* **EXERCISE**
Copy out the entries below exactly as they stand, but only from the line containing "The width and height of the screenshot is (1024, 614)." through the line containing "The height and width of the screenshot is (695, 1141).".

**** DATA SHOWN ****

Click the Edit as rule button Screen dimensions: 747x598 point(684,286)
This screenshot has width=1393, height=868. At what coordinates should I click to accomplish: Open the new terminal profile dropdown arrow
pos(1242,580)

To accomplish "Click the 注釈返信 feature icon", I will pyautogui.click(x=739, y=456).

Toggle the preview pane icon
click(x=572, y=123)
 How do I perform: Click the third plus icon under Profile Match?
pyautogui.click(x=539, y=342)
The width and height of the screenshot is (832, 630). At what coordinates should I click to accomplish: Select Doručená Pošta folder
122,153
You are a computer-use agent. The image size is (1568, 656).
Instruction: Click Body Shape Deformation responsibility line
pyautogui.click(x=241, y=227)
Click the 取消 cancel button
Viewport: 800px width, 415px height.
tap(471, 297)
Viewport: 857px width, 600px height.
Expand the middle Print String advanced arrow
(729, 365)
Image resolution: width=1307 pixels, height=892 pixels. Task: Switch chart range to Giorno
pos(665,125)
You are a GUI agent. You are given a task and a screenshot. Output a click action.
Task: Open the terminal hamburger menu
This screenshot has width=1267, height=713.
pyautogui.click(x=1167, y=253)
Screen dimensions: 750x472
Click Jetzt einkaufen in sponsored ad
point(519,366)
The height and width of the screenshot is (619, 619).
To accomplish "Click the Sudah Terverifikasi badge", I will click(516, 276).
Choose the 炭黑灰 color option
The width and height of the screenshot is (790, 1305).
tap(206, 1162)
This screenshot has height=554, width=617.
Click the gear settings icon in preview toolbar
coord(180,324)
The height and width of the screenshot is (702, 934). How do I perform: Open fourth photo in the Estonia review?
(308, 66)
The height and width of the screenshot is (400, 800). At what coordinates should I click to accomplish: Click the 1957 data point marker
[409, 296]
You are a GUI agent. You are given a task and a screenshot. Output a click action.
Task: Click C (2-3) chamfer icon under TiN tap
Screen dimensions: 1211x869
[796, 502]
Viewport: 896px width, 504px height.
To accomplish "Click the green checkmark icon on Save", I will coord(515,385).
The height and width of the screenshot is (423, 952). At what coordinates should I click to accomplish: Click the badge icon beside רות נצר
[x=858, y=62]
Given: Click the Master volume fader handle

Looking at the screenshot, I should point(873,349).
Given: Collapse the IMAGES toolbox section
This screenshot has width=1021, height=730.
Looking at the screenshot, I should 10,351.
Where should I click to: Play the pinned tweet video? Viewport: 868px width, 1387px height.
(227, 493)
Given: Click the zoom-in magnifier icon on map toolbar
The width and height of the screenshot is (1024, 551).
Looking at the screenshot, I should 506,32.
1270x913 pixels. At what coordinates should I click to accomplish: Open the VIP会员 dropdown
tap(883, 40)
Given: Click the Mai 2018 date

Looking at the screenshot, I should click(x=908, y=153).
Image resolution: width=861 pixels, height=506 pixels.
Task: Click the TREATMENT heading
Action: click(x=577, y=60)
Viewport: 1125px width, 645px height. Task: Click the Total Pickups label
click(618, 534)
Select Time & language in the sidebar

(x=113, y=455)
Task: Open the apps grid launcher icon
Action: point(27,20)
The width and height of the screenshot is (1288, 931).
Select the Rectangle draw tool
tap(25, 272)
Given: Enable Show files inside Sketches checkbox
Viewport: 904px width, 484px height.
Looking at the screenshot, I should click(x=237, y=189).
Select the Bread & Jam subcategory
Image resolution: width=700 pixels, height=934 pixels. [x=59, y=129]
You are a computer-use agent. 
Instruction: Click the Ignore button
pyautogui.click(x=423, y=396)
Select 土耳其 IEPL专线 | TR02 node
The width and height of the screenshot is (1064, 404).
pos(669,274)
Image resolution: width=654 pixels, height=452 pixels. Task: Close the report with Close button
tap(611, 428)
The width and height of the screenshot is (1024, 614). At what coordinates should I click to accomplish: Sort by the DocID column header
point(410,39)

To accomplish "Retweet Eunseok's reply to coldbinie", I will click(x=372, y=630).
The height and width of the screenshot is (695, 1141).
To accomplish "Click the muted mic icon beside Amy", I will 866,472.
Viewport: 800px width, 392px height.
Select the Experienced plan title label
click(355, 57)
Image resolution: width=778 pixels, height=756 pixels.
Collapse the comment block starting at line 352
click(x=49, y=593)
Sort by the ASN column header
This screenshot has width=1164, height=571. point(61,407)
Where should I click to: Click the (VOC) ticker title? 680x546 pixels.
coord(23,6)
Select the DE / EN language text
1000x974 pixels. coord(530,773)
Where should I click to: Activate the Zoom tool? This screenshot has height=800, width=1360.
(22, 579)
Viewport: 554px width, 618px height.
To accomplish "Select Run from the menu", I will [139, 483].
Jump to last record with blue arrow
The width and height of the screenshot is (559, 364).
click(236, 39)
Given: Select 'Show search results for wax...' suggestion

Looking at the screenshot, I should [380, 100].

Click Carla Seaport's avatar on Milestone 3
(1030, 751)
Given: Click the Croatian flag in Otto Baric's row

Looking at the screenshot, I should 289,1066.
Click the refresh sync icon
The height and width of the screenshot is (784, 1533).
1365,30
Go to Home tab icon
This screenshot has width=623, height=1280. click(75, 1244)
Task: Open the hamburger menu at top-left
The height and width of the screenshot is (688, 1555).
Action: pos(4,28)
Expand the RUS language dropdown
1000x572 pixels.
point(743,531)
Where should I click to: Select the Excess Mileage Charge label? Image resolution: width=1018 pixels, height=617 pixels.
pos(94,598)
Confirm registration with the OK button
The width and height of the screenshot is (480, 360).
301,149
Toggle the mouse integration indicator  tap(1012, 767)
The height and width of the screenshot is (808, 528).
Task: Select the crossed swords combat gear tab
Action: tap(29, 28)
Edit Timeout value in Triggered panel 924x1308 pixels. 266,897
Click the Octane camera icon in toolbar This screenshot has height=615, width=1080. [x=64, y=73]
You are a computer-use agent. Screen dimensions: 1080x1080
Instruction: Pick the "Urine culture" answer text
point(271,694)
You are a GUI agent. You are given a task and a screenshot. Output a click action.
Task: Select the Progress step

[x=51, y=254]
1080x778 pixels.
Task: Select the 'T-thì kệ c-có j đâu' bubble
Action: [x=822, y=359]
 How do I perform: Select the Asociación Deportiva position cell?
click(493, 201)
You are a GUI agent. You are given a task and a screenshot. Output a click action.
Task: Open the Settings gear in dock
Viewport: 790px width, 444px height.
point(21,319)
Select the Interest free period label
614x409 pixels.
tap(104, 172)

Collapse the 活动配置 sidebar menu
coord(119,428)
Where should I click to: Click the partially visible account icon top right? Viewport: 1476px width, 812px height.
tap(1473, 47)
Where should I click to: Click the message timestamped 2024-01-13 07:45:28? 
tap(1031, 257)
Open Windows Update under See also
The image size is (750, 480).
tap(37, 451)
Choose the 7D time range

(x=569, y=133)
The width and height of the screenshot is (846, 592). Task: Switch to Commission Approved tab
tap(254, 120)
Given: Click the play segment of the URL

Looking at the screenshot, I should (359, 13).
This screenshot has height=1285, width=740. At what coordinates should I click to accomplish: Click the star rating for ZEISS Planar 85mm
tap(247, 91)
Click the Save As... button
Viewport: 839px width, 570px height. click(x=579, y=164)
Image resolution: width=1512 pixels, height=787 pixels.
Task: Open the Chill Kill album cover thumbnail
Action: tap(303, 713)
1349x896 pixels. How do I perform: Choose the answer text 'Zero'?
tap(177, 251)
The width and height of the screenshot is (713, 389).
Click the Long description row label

****

* **ANSWER TO THE PROBLEM**
The width and height of the screenshot is (1024, 614). At what coordinates should I click to accomplish: Sort by the DocID column header
point(410,39)

To accomplish "Retweet Eunseok's reply to coldbinie", I will click(x=372, y=630).
The height and width of the screenshot is (695, 1141).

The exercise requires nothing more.